The measure of damages in a wrongful death action is prescribed by statute. N.J.S.A. 2A:31-5. It would be identical regardless of whether defendant's liability for a decedent's wrongful death rested on a finding of negligence or intentional wrongdoing. (There is an indication in the pretrial orders that there was an issue as to punitive as well as compensatory damages. Exemplary damages, however, were not sought or proved.) It is well established that a successful plaintiff in a tort action is entitled to a single recovery a quantum of damages that will justly compensate him for injuries caused by a defendant. Cf. Theobold v. Angelos, 40 N.J. 295 (1963), aff'd 44 N.J. 228 (1965); Breen v. Peck, 28 N.J. 351 (1958). Plaintiff urges, however, that her recovery of the $8,000 represents a payment from collateral sources which may not be set up to benefit defendant by mitigating or reducing the damages award otherwise payable by her.

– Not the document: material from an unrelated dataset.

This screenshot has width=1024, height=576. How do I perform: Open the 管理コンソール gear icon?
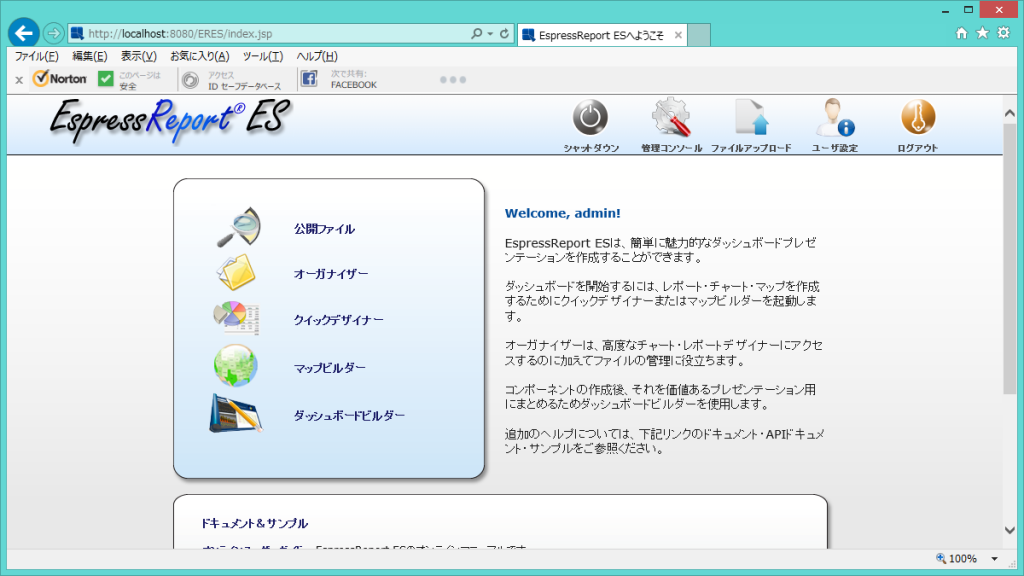671,118
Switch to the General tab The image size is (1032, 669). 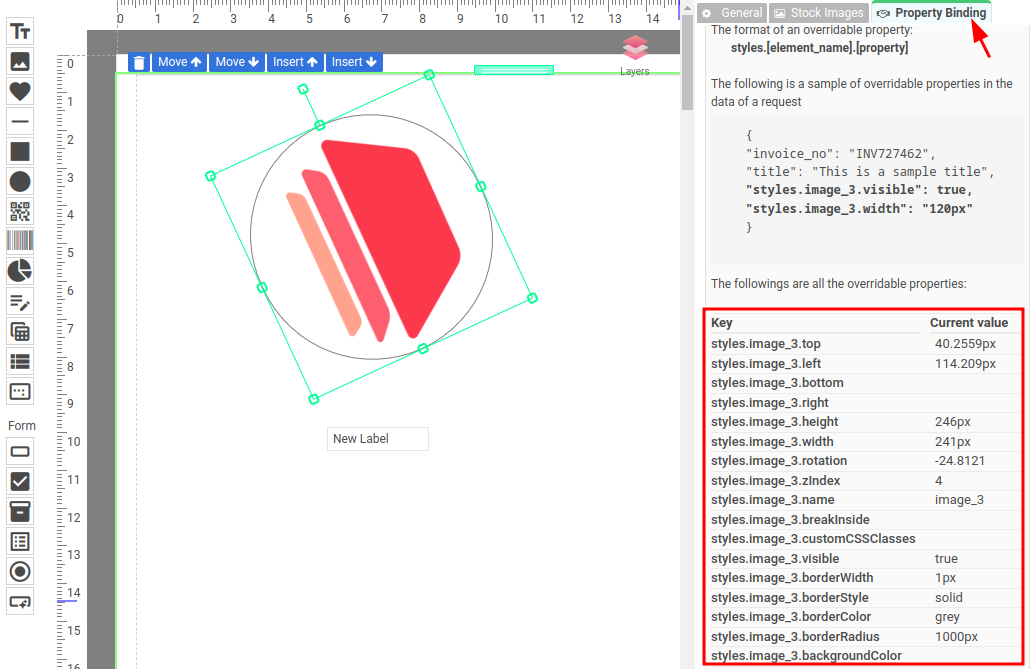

Plaintiff's reliance on the "collateral source rule" in this context is misplaced. Under this rule, a defendant is not entitled to get the benefits of payments which have come to a plaintiff from a "collateral source," that is, a source which is "collateral" to or independent of defendant; and even though such payments may compensate a plaintiff doubly for a particular loss or item of damage, the defendant is, nevertheless, obligated to compensate the plaintiff for the entire amount of harm done. 2 Harper & James, The Law of Torts, § 25.22 at 1343-1344 (1956). Note, Unreason in the Law of Damages; The Collateral Source Rule, 77 Harv. L. Rev. 741 (1964). The New Jersey cases are in accord. Long v. Landy, 35 N.J. 44, 55-56 (1961); Rusk v. Jeffries, *584 110 N.J.L. 307 (E. & A. 1933); Skillen v. Eagle Motor Co., 107 N.J.L. 211 (Sup. Ct. 1931); Cornish v. North Jersey St. R. Co., 73 N.J.L. 273 (Sup. Ct. 1906). Plaintiff, absent the settlement, would have been entitled to payment of damages only on the negligence counts if she had prevailed on this theory. The proceeds of the insurance policies were a consequence of defendant's contract rights with the insurance companies, and plaintiff, as a victim of defendant's wrongdoing, was a third-party beneficiary under these policies. Consequently, the settlement payment on the negligence counts in this case was not collateral to defendant. Plaintiff sought damages for the same wrong and the same injury on two different theories. The settlement pursuant to one theory does not render the payment therefor "collateral" to the recovery under the alternative thesis.